As we go through life we encounter different people and based on our initial impression, we form certain assumptions about them. They say “first impressions count,” right?
Based on how things went the first time we met, I may start to think of John as a “lazy person” or of Sarah as “unreliable.” And what happens is that once that first impression is formed, we automatically start to expect this person to “be true” to that label of being “lazy” or “unreliable” and we are likely to get that behavior.
But what if we, in spite of that negative first impression, choose to expect something different. Maybe “expect” doesn’t go deep enough, and is perhaps not the right word, because I expected people to behave differently from the first impression I had of them, but I kept on getting the same behavior.
What if we choose to “see” this person differently and treat him differently. Would they still have the same old negative behavior or attitude that struck us the first time about this person?
The answer is no!
You see… the thing is this. The way we are often, is the way our parents and other people treated us during our childhood. Unfortunately we internalized those experiences and started to believe certain things about ourselves. Once we believed that about ourselves we started to act that way. Perhaps somebody said “I was lazy” or “I was useless and that I wasn’t going to amount to anything.”
The reality is that we believe that.
Now, unless somebody else chooses to look beyond the act I may put up, and choose to love me anyway, I may never change.
We have the power to change our experiences in life, not just in terms of the situations we encounter but also in how people realte to us, purely by choosing to hold thoughts and images of love and appreciation for everyone we meet.
But I guess you already knew that. Maybe its not that you don’t know it, maybe its just that you think it is too much effort, which usually means you don’t think the person is worthy of that effort. After all, every person is responsible for his own life, right?

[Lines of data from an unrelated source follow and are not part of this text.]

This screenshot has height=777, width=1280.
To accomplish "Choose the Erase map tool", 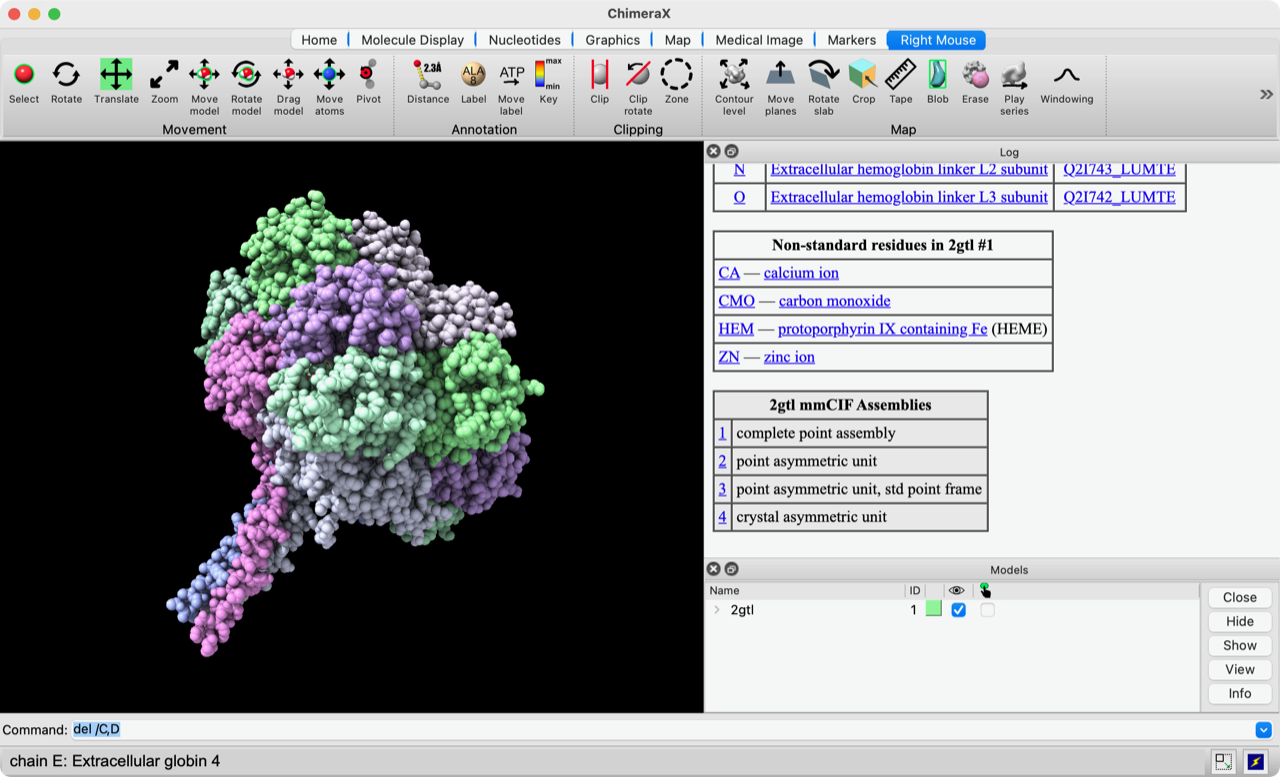I will point(975,76).
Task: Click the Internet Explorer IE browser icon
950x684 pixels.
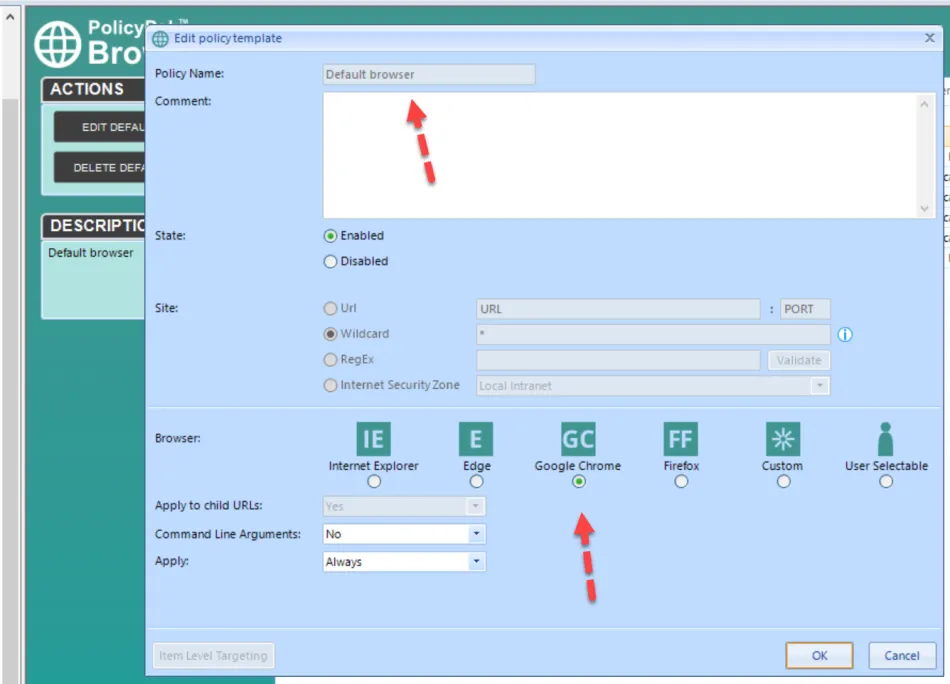Action: (x=373, y=439)
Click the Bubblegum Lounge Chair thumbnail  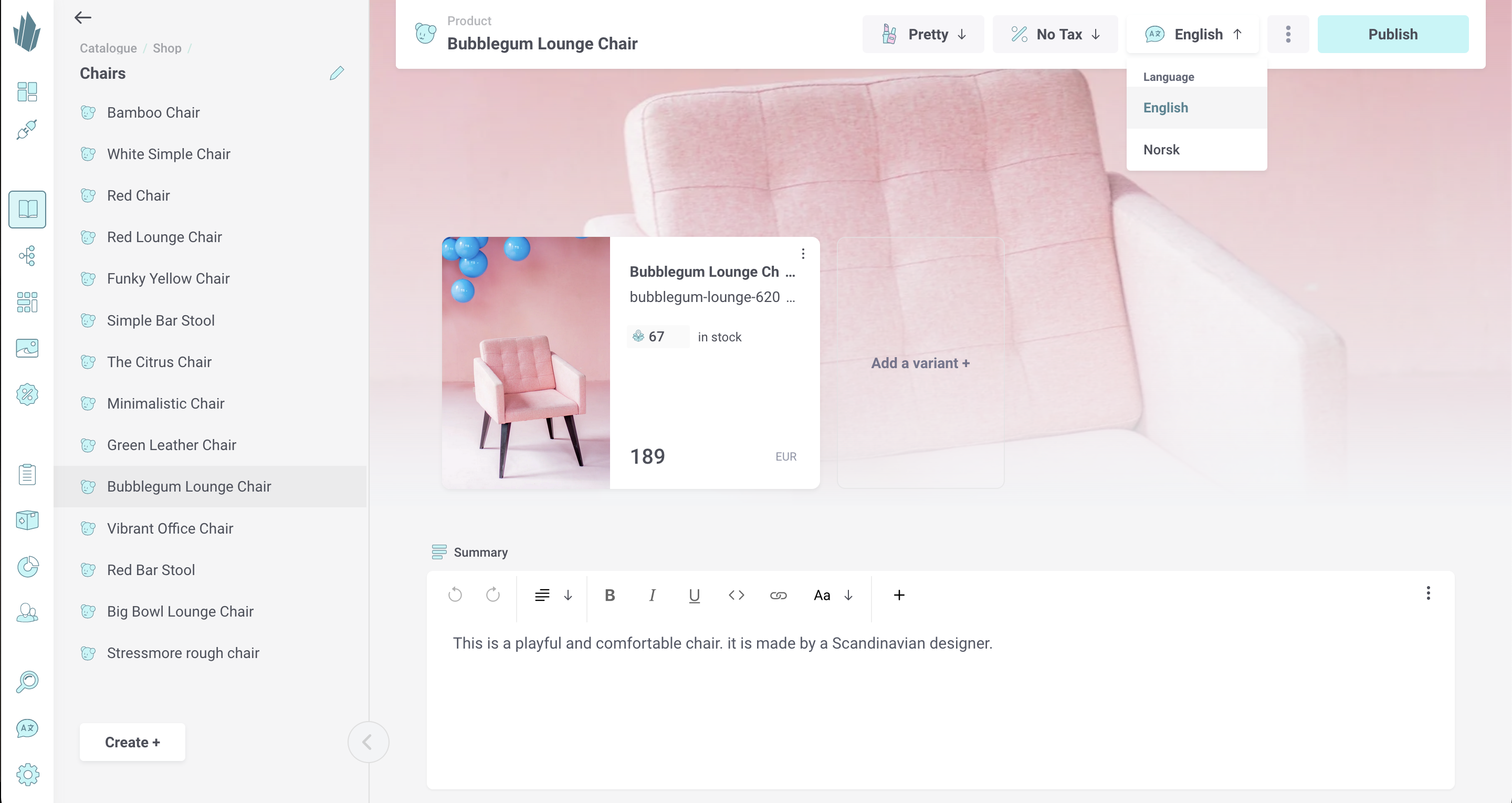[525, 363]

Everyone is indeed responsible for his own life and you would be absolutely right in thinking that way, except. What if you’re that other peron who needs to be loved, understood and appreciated.
I know that for many years I may not have acted worthy of love and appreciation. However someone somewhere chose to “see” me differently. Someone, somewhere decided that I was worth understanding, appreciating and investing in.
It would then be safe to say that I am the person I am, because someone loved me enough that they chose to not look at me the way I was, but the way I can be.
The German philosopher, Johann Wolfgang von Goethe said:
“If I accept you as you are, I will make you worse; however if I treat you as though you are what you are capable of becoming, I help you become that”
We all have people around us, including our partners, spouses and children who may act in ways that we don’t approve of. And perhaps we tried to change them physically and gave up because it wasn’t working? Perhaps what we should do, is to see and treat them differently.
Maybe we should start thinking good and loving thoughts about them and visualize them as happy people who have found their purpose in life and who are loving and are loved by everyone. And when we start showering others with our love, we can’t help but basking in that same love as others start showering us with love.